Many of his thoughts and teachings have overriding concepts of mindfulness and personal transformation embedded within.

Here are some quotes from the Dalai Lama that are either directly linked to a greater consciousness of our planet’s ecology or if not directly, have great relevance to the goal of changing ourselves and changing our way of thought and life regarding the care of our environment.


Regarding Personal Responsibility

“In the present circumstances, no one can afford to assume that someone else will solve their problems. Every individual has a responsibility to help guide our global family in the right direction. Good wishes are not sufficient; we must become actively engaged.”

~His Holiness the Dalai Lama, from “The Path to Tranquility: Daily Wisdom”

Being accountable to ourselves is at the core of lasting change.

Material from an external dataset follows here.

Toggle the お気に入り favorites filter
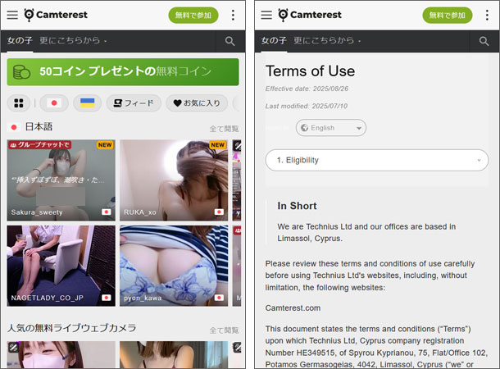pos(197,103)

The easy path, which is the path of least resistance, is simply to complain, grumble and comment on the faults of others, whether these others are our neighbors or the corporation or country 1000 miles away.

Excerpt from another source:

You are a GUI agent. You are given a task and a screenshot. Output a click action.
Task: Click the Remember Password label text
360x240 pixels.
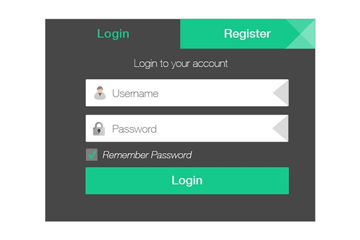pos(147,155)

The challenging path is to become engaged individuals.


Regarding our Relationship with the Environment

“Just as we should cultivate more gentle and peaceful relations with our fellow human beings, we should also extend that same kind of attitude toward the natural environment. Morally speaking, we should be concerned for our whole environment.

This, however, is not just a question of morality or ethics, but also a question of our own survival. For this generation and for future generations, the environment is very important. If we exploit the environment in extreme ways, we may receive some benefit today, but in the long run, we will suffer, as will our future generations. When the environment changes, the climatic condition also changes. When the climate changes dramatically, the economy and many other things change. Our physical health will be greatly affected. Again, conservation is not merely a question of morality, but a question of our own survival.”

~His Holiness the Dalai Lama, from “The Dalai Lama, A Policy of Kindness”

Gentle and peaceful are certainly often used words to describe Buddhists and their teachings. Here it’s made clear that this attitude has practical and important results.

Morality is an internal choice which may not necessarily impact others. In this context though, it’s made clear that our choices today have long lasting impacts.


Regarding Simplicity and Contribution

“As far as your personal requirements are concerned, the ideal is to have fewer involvements, fewer obligations, and fewer affairs,
business or whatever. However, so far as the interest of the larger community is concerned, you must have as many involvements as
possible and as many activities as possible.”

~His Holiness the Dalai Lama, from “The Path to Tranquility: Daily Wisdom”

This is an elegant way of extolling the virtue of personal simplicity, not needing anything or anyone. The flip-side is that we should be servants. We ought to give with no thought or need of receiving.

Simplicity, mindfulness, contribution; these are concepts which ring true with the goals of greater awareness of our ecology and becoming better stewards of our neighborhoods, cities, regions and Earth. In our culture, education and society, are we taught that it is better to give than receive? Or are we taught that we need to be bold, go and take what is ours, or what we think should be ours?

Being a servant, not subservient but a servant, is a vital element in our own personal growth, which ultimately will impact our world. This “heart of a servant” attitude is not only found in Buddhism but in Christian and other religious traditions and even in ancient traditions such as the Samurai. Curiously, it is a practice that is not prevalent in our present day culture.

Not surprisingly then, we see effects of our Western ways of “take first” in our local and global environments.